I am not done with my twenty-fifth year yet. I have 5 weeks or so left in it. I hope to stay sober until July 24. If I had to bet, I would be willing to place money on the odds that I will still be sober then. But I am keenly aware that it is one day at a time and I can get drunk just as well as anyone else. But if I keep doing what I have been doing for the last 24.91 years, I will likely get what I have been getting for that time... that is sobriety. Not always the prettiest picture of sobriety, but it is sober - for reals.
When I think back on this year, I think of being tired. I haven't had a vacation for a year now. It has been my triennial super-busy year at work. It has been busy at home too.
Here's the other thing I think of when I think of the past year.

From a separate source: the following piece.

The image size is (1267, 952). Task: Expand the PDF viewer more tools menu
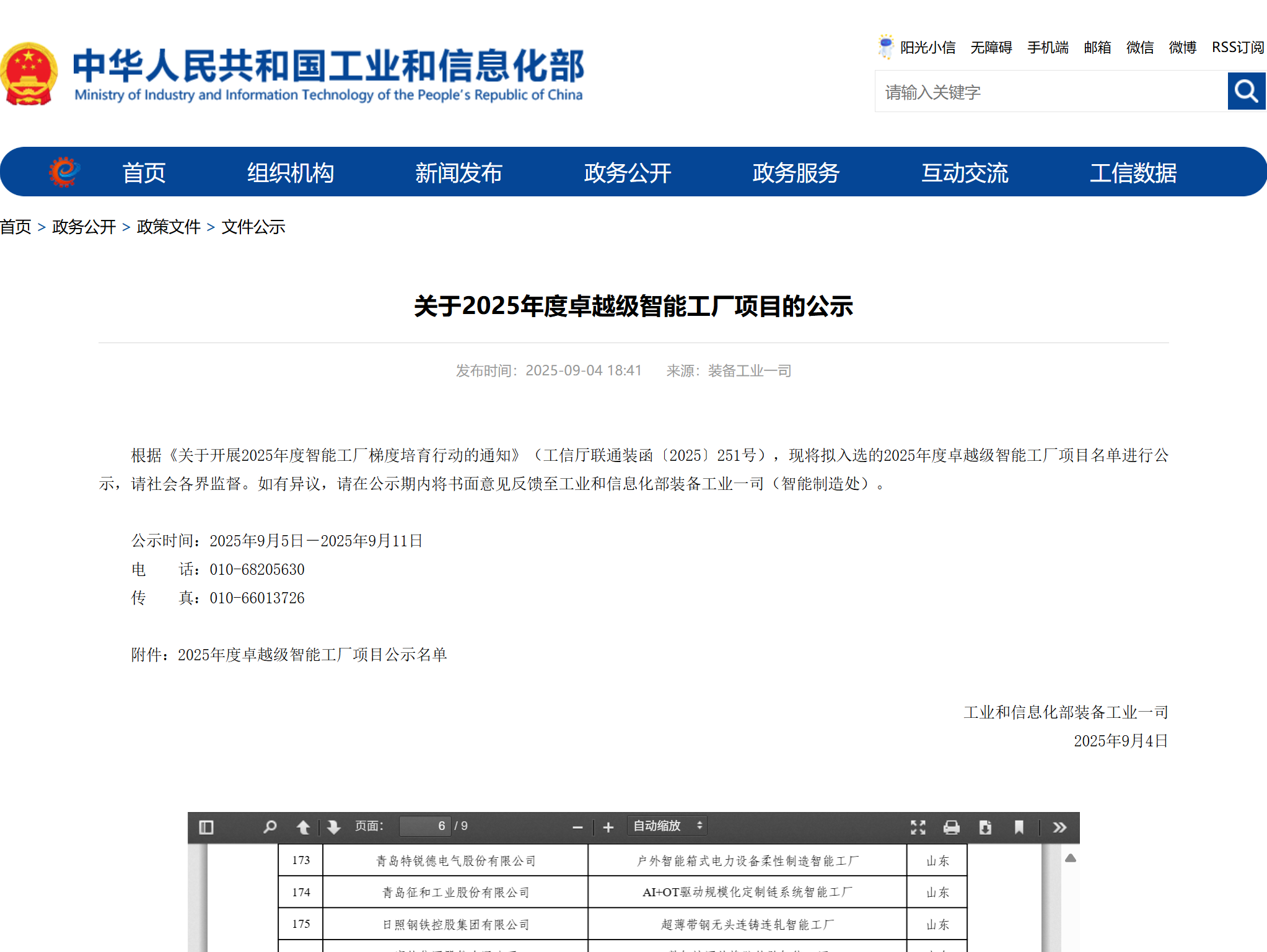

My darling daughter asked me in January if she could go to the 6:30 a.m. meeting with me. I was a little bit shocked, but acted like it was the most normal thing in the world. I love to see God work in the life of a person making the most tentative exploration of maybe being sober... I took her to this meeting of mostly well-educated, well-to-do, middle-aged white people. Yuppies, she would call them.
My precious girl is covered in tattoos and has chosen a very tough life for herself. That life is evident when you look at her. She is very very charming (as we tend to be) and it never fails to surprise me the favorable way people react to her. Anyway... on this morning in the middle of January, at this yuppie meeting, there was a lot of talk about prison, parole officers, probation officers, etc. It was a perfect meeting for my daughter. It was a weird meeting, I just sat back and got to admire the evidence of the hand of God - again.
I have hope in my heart for her for the first time in over a decade. She has been sober since that day in January. Just writing that makes me feel short of breath. So, I think I will stop.
Maybe I am too tired as I try to write this tonight. Because, really, when I think of the past year, I think of being really tired. I have a triathlon on Sunday and I needed to be rested before then....
I am grateful to be a sober member of Alcoholics Anonymous. I am grateful for the way my life has changed. I am grateful for so many people I love. Life is good. Incredibly good.